## Tasks and exercises
1) In the passage about the song "Cocaine," what reason does Cale give for choosing cocaine as his subject?
2) Condense the paragraph of the passage about the song "Cocaine" that begins "Watching the DVD as Clapton dissects" into a shorter version that keeps its main facts.
3) Write the next part of the passage about the song "Cocaine," picking up after its final sentence.

## Selected extract
● ● ● ● ●

Watching the DVD as Clapton dissects the genius of Cale's super-hit, "Cocaine," he contemplates the lyrics and tries
to determine if the song is slightly negative in connotation or slightly positive or maybe totally ambivalent. When I
ask Cale to explain the mindset he was in when he wrote the classic track, he says, "I never was a cocaine user. A lot
of my friends were, of course all my friends were musicians. I was just trying to write something. It was a subject
matter, and when you're a songwriter, number one before you write the hook or the lyrics or anything you go, 'What
the hell is the song about?' So I went, well nobody has written anything about cocaine. And then I tried to be not
positive or negative about it either way. I think Clapton was pretty much right in detecting some negativity; I put
some lines in. 'Well if you take cocaine, you better watch out.' And there were also some lines in there like 'Well
here's cocaine, you can have some fun with that.' And that's sorta the way drugs are."

● ● ● ● ●

## Record extracts
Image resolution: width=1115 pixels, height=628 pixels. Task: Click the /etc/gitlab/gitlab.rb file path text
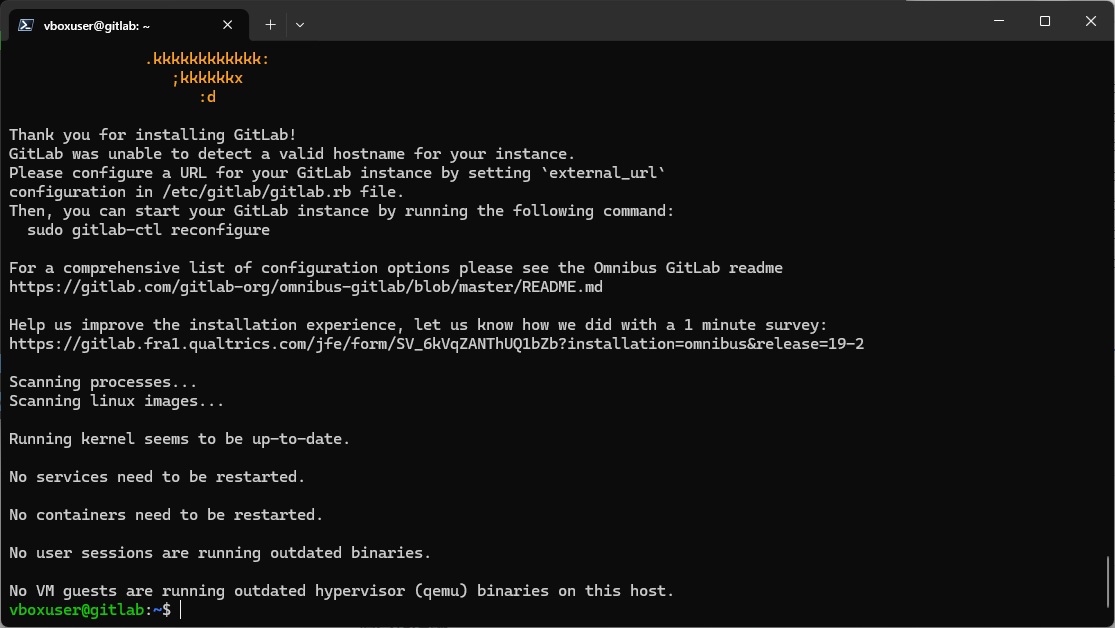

● ● ● ● ●

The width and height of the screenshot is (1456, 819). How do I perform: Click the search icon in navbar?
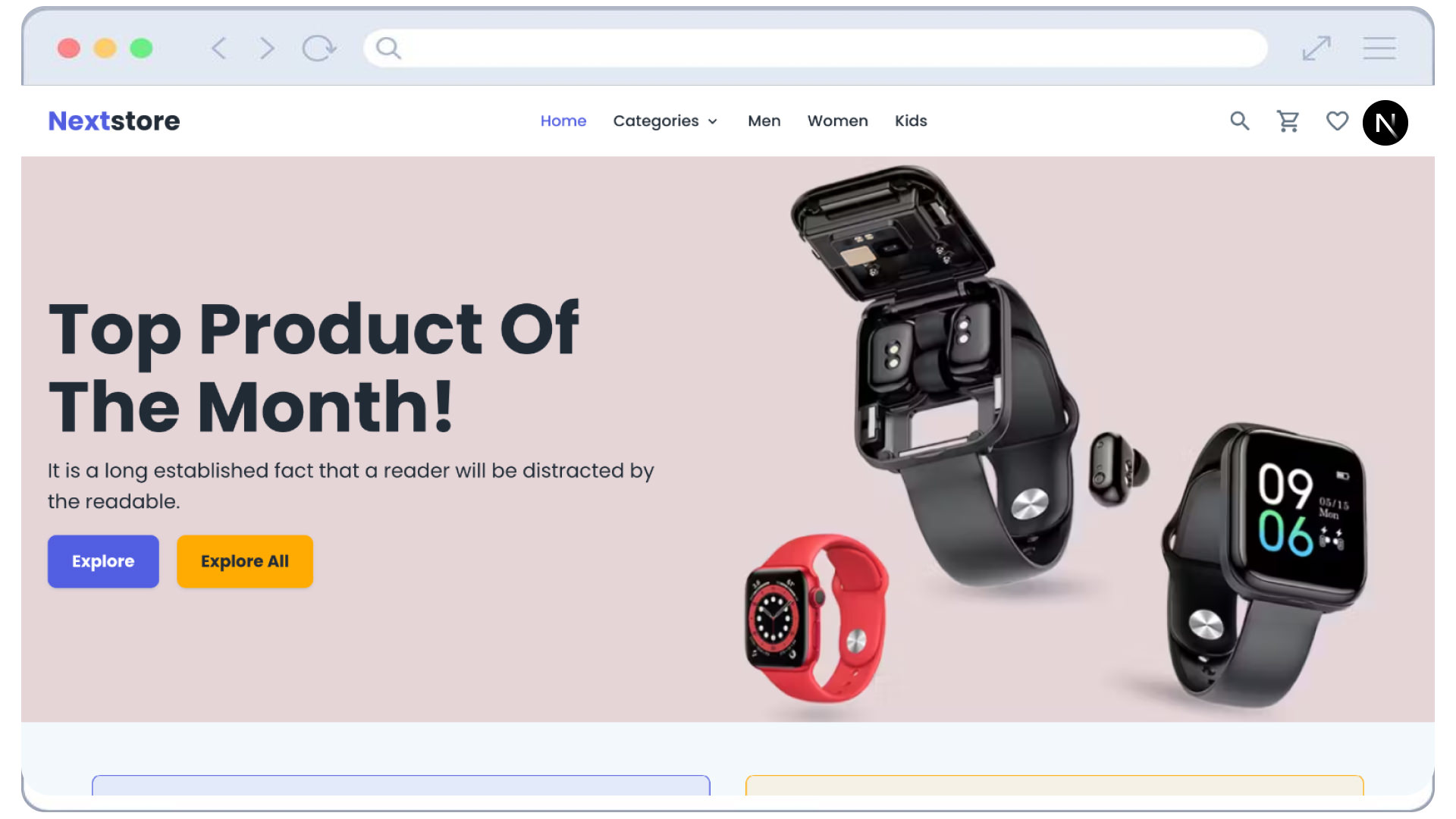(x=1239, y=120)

● ● ● ● ●

## The replies
1) He reasoned that nobody had written anything about cocaine.

2) On the DVD, Clapton studies the lyrics of Cale's hit "Cocaine," trying to decide whether the song leans negative, positive or ambivalent. Cale explains that he never used cocaine, though many of his friends, all musicians, did. He chose the subject because nobody had written about it and tried to stay neutral. He agrees that Clapton rightly sensed some negativity, pointing to a warning line ("if you take cocaine, you better watch out") alongside one about having fun, which he says is how drugs are.

3)
 J.J. Cale |
But it wasn't really the words that made "Cocaine" such a hit; it was the sound. "'Cocaine' really came out better than
I expected," says Cale. "It wasn't that it was that good; it sounded different." It sounded different to Clapton and to
everyone else and that's why Cale got rich off it. But it wasn't that "Cocaine" was different, Cale was different. He
had that "laid-back sound," that "Tulsa sound." "That's the engineering. That's because I'm mixing them [albums,
songs] myself," says Cale. "I'm mainly known as a songwriter, then probably a guitar player, and then probably a
singer in that order. But basically what I've done - everybody's an engineer now with the modern Pro Tools and stuff
- I've been doing that stuff all my life. I used to make my living as an engineer, so what I do is I mix most of my own
records. Well, if you mix your own records, you can take all the mistakes out. So that's always been my favorite art
form, is actually the recording process. And what we do is we make basic tracks and then go in and fix the thing
and overdub. Everybody's doing that now. Back 30, 40 years ago, very few were doing it. So that's what they're
talking about [when they talk about the 'Cale Sound']. It's no 'secret sauce' or nothing. I had a studio back in the
days when people didn't have studios; you had to go rent Capitol or whatever. I took all my songwriting money, and
the first thing I bought was a recorder and boards and that kinda stuff."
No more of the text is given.